**Work request**
Output a verbatim copy of the data, cut off after the line that contains "Click the Pages".

[Data excerpts]

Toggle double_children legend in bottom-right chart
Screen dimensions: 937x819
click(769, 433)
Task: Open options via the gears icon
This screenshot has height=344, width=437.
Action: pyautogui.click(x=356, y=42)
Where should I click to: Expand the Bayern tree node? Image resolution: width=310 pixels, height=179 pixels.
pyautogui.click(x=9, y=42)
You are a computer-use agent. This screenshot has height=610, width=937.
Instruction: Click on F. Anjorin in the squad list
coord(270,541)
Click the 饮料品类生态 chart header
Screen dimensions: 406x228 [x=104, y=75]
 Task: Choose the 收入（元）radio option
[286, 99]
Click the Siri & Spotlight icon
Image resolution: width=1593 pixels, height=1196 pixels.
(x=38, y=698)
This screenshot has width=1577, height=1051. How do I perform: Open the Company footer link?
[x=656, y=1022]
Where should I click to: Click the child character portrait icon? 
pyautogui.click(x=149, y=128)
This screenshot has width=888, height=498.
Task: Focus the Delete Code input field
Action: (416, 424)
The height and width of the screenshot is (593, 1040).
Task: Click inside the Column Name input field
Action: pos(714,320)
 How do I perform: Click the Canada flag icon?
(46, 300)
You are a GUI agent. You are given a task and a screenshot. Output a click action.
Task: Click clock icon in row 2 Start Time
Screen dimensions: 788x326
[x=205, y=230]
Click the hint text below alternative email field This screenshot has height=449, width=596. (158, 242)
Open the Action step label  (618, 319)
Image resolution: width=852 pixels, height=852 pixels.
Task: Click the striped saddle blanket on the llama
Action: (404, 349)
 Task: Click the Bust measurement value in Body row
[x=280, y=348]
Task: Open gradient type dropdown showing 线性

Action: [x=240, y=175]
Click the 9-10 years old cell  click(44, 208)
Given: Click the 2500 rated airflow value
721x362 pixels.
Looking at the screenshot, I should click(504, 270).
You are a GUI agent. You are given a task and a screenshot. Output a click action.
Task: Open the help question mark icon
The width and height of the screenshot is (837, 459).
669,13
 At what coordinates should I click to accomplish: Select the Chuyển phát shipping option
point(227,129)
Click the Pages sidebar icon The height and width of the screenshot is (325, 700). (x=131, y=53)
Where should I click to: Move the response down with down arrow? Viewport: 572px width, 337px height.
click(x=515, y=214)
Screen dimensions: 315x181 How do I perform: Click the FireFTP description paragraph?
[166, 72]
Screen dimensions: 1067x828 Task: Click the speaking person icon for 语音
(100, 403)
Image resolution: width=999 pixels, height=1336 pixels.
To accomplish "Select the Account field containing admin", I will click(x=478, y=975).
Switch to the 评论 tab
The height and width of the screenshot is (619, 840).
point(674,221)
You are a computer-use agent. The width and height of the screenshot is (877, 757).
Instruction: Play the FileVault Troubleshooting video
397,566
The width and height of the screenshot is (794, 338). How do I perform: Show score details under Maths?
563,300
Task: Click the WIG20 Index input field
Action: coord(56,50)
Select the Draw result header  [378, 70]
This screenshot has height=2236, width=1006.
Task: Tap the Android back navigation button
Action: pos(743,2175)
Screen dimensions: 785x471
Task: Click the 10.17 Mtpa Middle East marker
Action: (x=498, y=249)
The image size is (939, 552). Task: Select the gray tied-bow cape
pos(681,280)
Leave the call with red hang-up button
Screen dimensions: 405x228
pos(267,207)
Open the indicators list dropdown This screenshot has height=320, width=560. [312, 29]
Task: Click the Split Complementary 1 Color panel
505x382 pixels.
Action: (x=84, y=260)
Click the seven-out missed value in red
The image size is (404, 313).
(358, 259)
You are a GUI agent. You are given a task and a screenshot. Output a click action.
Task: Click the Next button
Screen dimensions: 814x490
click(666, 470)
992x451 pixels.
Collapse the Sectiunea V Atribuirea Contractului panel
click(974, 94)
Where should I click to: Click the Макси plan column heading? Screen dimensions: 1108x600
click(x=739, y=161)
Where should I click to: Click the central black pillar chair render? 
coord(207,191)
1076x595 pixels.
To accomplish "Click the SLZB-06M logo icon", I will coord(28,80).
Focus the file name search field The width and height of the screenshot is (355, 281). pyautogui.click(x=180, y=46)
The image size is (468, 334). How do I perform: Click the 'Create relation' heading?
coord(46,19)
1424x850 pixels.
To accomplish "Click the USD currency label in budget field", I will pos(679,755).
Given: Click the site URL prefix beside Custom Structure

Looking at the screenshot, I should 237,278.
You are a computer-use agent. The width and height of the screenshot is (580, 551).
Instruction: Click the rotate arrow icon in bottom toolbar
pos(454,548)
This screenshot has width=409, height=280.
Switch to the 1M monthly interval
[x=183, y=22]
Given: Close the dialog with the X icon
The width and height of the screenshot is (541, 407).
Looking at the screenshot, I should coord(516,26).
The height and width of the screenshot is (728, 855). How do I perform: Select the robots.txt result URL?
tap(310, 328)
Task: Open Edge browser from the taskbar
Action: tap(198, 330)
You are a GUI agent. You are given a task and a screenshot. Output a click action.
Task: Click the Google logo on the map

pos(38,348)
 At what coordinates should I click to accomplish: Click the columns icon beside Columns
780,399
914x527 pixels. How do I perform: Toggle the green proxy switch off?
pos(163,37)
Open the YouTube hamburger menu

**Problem solution**
Toggle double_children legend in bottom-right chart
Screen dimensions: 937x819
click(769, 433)
Task: Open options via the gears icon
This screenshot has height=344, width=437.
Action: pyautogui.click(x=356, y=42)
Where should I click to: Expand the Bayern tree node? Image resolution: width=310 pixels, height=179 pixels.
pyautogui.click(x=9, y=42)
You are a computer-use agent. This screenshot has height=610, width=937.
Instruction: Click on F. Anjorin in the squad list
coord(270,541)
Click the 饮料品类生态 chart header
Screen dimensions: 406x228 [x=104, y=75]
 Task: Choose the 收入（元）radio option
[286, 99]
Click the Siri & Spotlight icon
Image resolution: width=1593 pixels, height=1196 pixels.
(x=38, y=698)
This screenshot has width=1577, height=1051. How do I perform: Open the Company footer link?
[x=656, y=1022]
Where should I click to: Click the child character portrait icon? 
pyautogui.click(x=149, y=128)
This screenshot has width=888, height=498.
Task: Focus the Delete Code input field
Action: (416, 424)
The height and width of the screenshot is (593, 1040).
Task: Click inside the Column Name input field
Action: pos(714,320)
 How do I perform: Click the Canada flag icon?
(46, 300)
You are a GUI agent. You are given a task and a screenshot. Output a click action.
Task: Click clock icon in row 2 Start Time
Screen dimensions: 788x326
[x=205, y=230]
Click the hint text below alternative email field This screenshot has height=449, width=596. (158, 242)
Open the Action step label  (618, 319)
Image resolution: width=852 pixels, height=852 pixels.
Task: Click the striped saddle blanket on the llama
Action: (404, 349)
 Task: Click the Bust measurement value in Body row
[x=280, y=348]
Task: Open gradient type dropdown showing 线性

Action: [x=240, y=175]
Click the 9-10 years old cell  click(44, 208)
Given: Click the 2500 rated airflow value
721x362 pixels.
Looking at the screenshot, I should click(504, 270).
You are a GUI agent. You are given a task and a screenshot. Output a click action.
Task: Open the help question mark icon
The width and height of the screenshot is (837, 459).
669,13
 At what coordinates should I click to accomplish: Select the Chuyển phát shipping option
point(227,129)
Click the Pages sidebar icon The height and width of the screenshot is (325, 700). (x=131, y=53)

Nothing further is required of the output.